To me, having to transfer files from a remote machine to mine in order to work on them is inefficient at best. Doing it with an OS like Windows that doesn't play or work well with others very often changes to category of the initiative from being work, to merely being in the realm of the ridiculous.

What blows me away is remote editing is not some newly undiscovered frontier. This editing capability has been available ...available hell, it has been standard in UNIX and Macintosh ftp apps for over a decade. The only PC/Windows ftp app I've used so far that offers this feature is CuteFTP Pro which costs $60 US and has what has seems to me the lousiest ftp transfer engine in the business.

I guess I've tried out and/or worked with pc ftp apps out that are considered at least half decent including all the fancy commercial ones like WS ftp, ftpVoyager, etc, etc, etc, etc, etc. For the most part they all seemed aimed at creating kinder, more gentle and less "user-hostile" ftp apps for folks who practically neither know or care anything about ftp and just this want this ftp thing virtually 100% of the time so they can download all the stuff they find on the net that they want that requires or works better with an ftp app. I guess that is where the big money is in ftp software dev. The solution companies sure don't seem to be spending much time directing their energies toward what would be great tools for developers. Maybe somehow I missed the killer Windows dev ftp app out there. If so, please someone let me know about this.

In at least as much of what I've read in this discussion thread so far, there are a number of folks here who may not have a lot of experience with remote server work, or who belong to the remnant of victims who were sold "the universe revolves around Microsoft" myth and so simply don't understand why the issue of remote file editing being talked about here could be so important. I feel the same would hold certain whether it is in regard to ftp, telnet or some other protocol.

For myself, I feel compared to other the other ftp apps I've worked with, if SmartFTP had a remote text editor, there wouldn't be another program in this pc market segment that could hold a candle to it ...that is to say, at least until the others start pouring bucks into copying your new thing since a lot of developers would be dumping their stuff for yours. It is a lot of fun being the golden goose isn't it.

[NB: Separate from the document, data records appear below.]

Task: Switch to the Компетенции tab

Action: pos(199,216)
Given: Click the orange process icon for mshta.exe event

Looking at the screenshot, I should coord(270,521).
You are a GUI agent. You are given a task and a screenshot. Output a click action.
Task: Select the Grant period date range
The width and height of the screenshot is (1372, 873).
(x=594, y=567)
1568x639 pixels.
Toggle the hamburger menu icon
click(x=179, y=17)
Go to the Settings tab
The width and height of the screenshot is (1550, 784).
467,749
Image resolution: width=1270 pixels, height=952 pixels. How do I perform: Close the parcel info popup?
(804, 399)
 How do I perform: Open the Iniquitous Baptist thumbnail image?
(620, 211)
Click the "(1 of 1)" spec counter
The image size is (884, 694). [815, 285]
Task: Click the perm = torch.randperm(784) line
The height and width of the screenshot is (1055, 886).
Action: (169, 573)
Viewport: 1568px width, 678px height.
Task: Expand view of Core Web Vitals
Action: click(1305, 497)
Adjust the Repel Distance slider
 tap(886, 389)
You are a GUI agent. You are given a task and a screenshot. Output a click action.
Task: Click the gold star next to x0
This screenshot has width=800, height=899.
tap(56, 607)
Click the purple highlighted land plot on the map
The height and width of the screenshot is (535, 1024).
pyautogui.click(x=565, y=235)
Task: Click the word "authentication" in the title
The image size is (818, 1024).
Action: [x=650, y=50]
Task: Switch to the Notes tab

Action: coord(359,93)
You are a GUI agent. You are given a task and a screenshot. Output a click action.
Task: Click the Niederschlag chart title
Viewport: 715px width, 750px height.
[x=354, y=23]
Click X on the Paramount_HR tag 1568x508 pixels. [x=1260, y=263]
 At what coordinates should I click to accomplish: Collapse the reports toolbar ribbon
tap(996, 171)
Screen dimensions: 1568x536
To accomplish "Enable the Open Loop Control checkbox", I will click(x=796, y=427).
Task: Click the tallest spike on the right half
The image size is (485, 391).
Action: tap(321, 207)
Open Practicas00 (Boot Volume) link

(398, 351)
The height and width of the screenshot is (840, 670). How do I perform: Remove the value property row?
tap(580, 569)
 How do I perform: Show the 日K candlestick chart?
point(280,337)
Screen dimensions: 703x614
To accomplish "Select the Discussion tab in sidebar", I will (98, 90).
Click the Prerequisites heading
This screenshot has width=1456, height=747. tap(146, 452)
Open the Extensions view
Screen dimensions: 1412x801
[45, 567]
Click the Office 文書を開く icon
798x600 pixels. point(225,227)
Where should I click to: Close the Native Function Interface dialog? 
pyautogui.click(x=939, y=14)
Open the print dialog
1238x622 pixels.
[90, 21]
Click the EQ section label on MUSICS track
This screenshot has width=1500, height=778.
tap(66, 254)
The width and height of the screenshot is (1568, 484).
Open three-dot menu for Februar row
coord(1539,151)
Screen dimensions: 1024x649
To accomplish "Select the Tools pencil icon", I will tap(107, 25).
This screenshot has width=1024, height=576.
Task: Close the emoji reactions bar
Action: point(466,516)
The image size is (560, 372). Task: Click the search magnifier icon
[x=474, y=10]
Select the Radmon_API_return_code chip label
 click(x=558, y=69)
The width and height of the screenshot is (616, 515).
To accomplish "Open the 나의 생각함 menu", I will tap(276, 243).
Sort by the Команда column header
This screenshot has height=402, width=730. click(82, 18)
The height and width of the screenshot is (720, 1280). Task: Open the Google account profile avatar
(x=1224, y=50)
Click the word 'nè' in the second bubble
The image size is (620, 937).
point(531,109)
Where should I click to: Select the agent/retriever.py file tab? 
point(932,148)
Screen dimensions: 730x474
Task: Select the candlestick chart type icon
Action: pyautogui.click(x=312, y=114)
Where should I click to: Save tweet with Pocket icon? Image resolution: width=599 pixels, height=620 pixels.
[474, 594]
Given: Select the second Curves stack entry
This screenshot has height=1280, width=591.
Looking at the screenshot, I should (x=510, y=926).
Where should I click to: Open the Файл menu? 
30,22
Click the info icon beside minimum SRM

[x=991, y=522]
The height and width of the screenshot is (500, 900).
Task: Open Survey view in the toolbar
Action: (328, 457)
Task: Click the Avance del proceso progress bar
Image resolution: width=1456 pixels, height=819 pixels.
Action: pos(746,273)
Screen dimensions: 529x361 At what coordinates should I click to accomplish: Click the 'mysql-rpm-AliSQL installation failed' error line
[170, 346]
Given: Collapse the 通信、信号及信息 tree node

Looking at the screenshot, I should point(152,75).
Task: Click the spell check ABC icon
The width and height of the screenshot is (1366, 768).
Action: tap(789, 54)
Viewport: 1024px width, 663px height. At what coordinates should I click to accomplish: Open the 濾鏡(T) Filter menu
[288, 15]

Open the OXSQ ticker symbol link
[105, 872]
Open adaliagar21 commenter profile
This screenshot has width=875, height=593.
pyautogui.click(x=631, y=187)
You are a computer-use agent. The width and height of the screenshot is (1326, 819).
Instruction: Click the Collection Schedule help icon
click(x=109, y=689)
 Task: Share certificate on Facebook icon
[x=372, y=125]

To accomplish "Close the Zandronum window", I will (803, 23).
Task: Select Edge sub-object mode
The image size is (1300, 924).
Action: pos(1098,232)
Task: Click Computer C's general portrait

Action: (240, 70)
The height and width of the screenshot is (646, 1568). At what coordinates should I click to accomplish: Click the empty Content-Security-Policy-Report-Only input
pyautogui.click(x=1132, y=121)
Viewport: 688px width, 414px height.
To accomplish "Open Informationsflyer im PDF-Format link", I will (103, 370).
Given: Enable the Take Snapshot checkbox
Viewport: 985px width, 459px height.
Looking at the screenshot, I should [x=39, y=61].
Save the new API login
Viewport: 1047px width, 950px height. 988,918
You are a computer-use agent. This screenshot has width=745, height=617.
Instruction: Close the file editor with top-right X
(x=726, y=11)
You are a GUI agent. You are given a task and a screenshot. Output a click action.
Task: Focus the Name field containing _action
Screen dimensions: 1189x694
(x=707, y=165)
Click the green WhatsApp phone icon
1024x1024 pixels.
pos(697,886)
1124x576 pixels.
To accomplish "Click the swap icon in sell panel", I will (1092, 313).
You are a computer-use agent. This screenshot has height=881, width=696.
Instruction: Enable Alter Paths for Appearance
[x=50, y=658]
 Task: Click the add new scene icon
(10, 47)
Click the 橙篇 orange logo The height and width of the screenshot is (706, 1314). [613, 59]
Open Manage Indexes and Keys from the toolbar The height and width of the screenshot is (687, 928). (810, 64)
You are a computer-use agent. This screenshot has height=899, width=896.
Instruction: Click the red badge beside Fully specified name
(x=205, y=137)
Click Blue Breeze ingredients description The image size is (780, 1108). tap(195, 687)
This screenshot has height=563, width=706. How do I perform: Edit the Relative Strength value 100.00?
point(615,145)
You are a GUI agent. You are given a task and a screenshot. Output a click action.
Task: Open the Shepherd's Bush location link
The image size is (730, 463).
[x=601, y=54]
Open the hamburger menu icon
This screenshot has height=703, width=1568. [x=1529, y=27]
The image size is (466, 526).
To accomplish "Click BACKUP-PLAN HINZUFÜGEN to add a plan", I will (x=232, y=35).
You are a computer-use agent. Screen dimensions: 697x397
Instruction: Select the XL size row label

I hope I've not come across as rude to anyone in this post. That certainly hasn't been my attention. In long-winded fashion, I've simply put in my vote for the next big, important feature I would like to see in this program. Otherwise, I have said all I care to spend time saying about all this subject and would now prefer to be left alone. So, instead of buggin' me, show your support for this fine SmartFTP development effort. I feel this is one of those fairly rare pc projects that you can see the energy, creativity and power of motion gathering around like a corona. It reminds me of the work I do with do with some darn good open source projects out there. So whatever future development choices you folks doing all this work choose ...more power to you.

Suggestion bumped.

BUT... to each his own .... I wouldnt use the feature period.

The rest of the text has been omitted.